Synthetic pyrethroidal compounds undergo biodegradation in mammals both oxidatively and hydrolytically, and depending on the type of compound, either of the pathways may predominate. Thus, (+) - or (+/-) -trans isomers of the chrysanthemumate ester of primary alcohols such as fenothrin, furamethrin, proparthrin, resmethrin, and tetramethrin (and possibly permethrin, too) are metabolized mainly through hydrolysis of the ester linkage, with subsequent oxidation and/or conjugation of the component alcohol and acid moieties. On the other hand, the corresponding (+)-cis enantiometers and chrysanthemumate of secondary alcohols like allethrin are resistant to hydrolytic attack, and biodegraded via oxidation at various sites of the molecule. These rapid metabolic degradations, together with the presumable incomplete absorption from the gastrointestinal tract, would generally contribute to the low acute toxicity of synthetic pyrethroids. These compounds are neither skin irritants nor skin sensitizers, and inhalation toxicity as well as dermal toxicity are fairly low. Neither is teratogenic in rats, mice, and/or rabbits or mutagenic on various bacterial strains.

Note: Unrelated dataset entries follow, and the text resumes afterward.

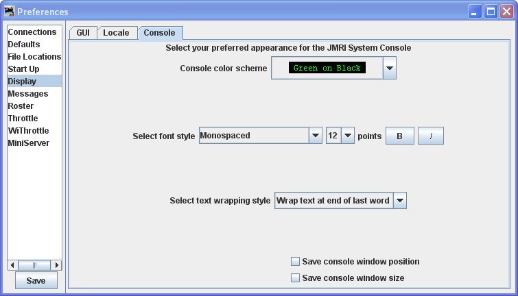Select the Green on Black color swatch
The image size is (518, 296).
[327, 69]
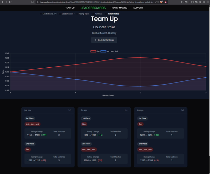This screenshot has height=174, width=210.
Task: Go to LEADERBOARDS section in navbar
Action: coord(93,8)
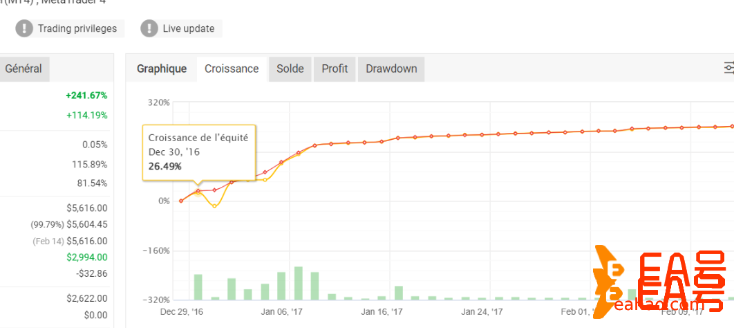This screenshot has width=734, height=328.
Task: Open the Solde chart tab
Action: click(290, 69)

Subacute and chronic feeding of higher amounts of the compounds to rats invariably causes some histopathological changes in liver; however, these are neither indicative nor suggestive of tumorigenicity. Based on existing toxicological information, the present recommended use patterns might afford sufficient safety margin on human population. However, in extending usage to agricultural pest control, much more extensive investigations should be forthcoming from both chemical and biological aspects, since there is scant information on the fate of these pyrethroids in the environment. Also several of the compounds may be very toxic to certain kinds of fish and arthropods.